■ Exercise instructions: Write out nothing but the lines from the one containing "This screenshot has width=1456, height=819." through the last line below, both included, and without the pictures.

[Stored data]
- - - - - - -

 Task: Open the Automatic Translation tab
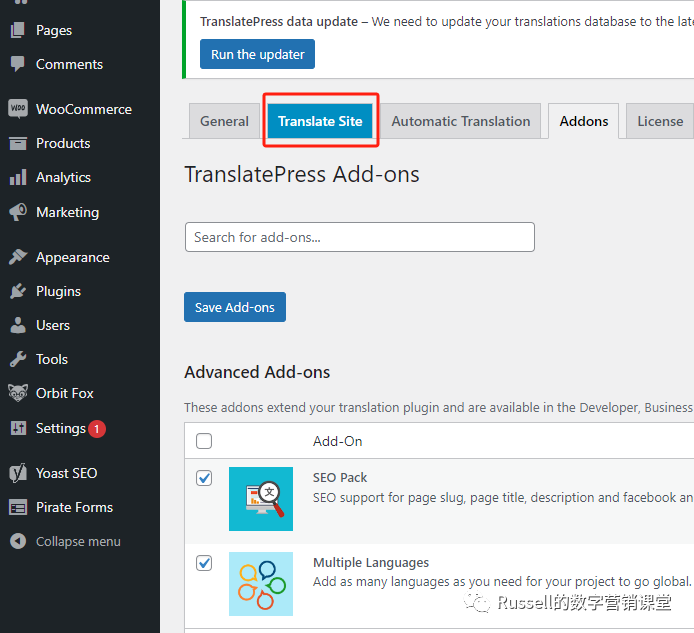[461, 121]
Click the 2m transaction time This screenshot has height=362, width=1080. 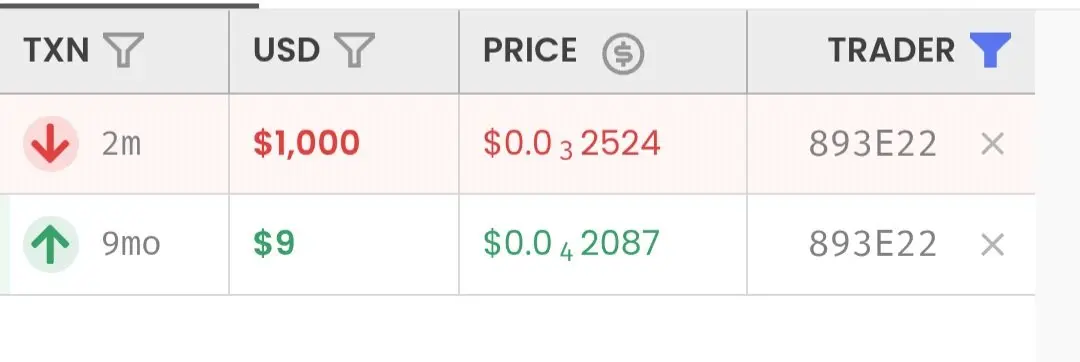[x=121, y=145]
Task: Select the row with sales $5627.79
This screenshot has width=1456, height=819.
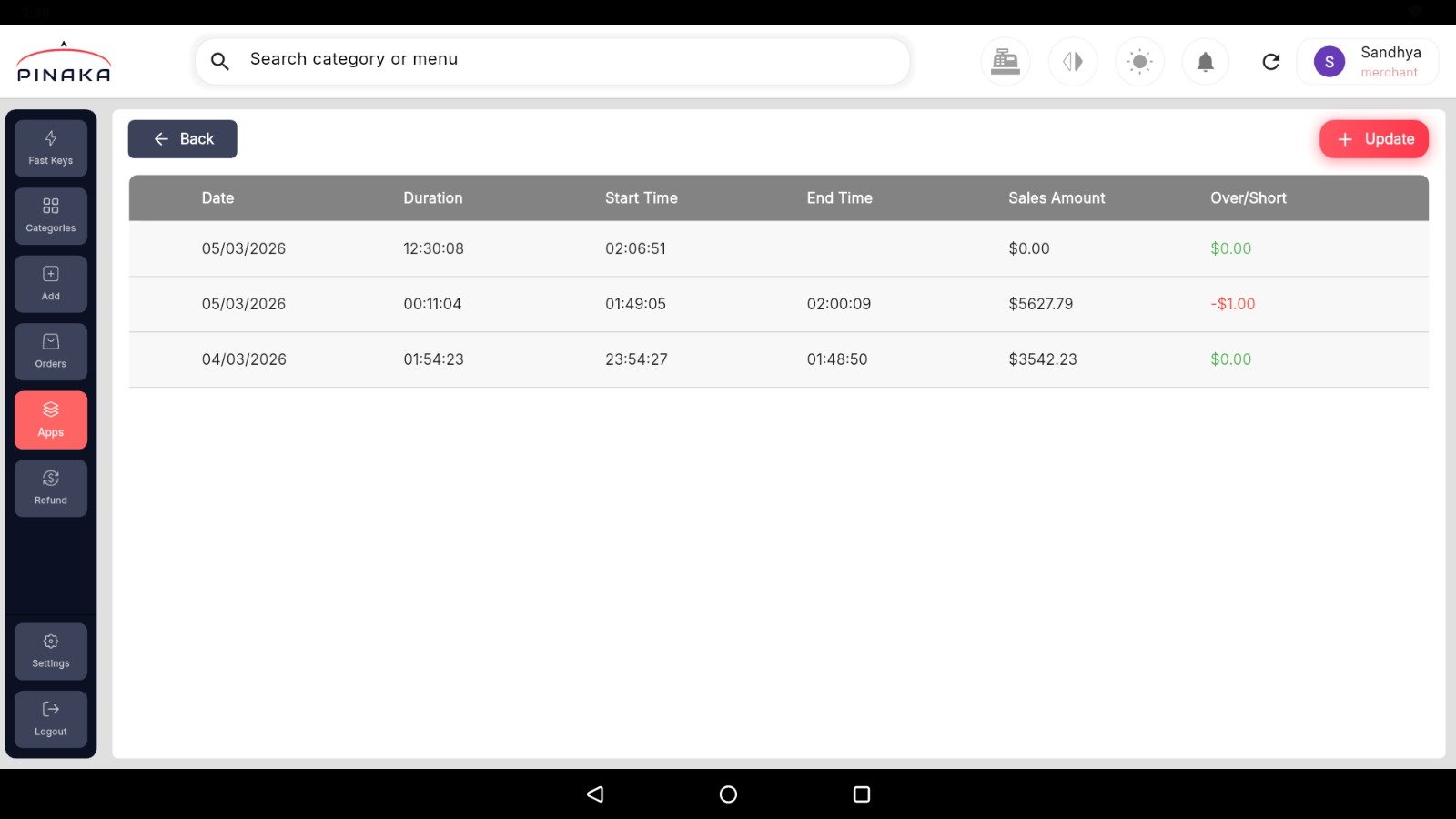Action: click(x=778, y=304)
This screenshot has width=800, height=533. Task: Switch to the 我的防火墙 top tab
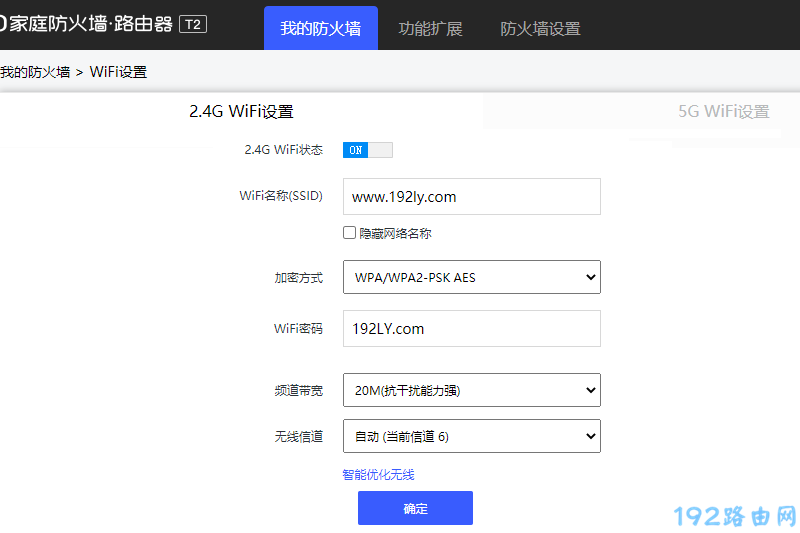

- - - - - - -

■ Written answer:
This screenshot has width=1456, height=819.
Action: click(x=778, y=304)
This screenshot has width=800, height=533. Task: Switch to the 我的防火墙 top tab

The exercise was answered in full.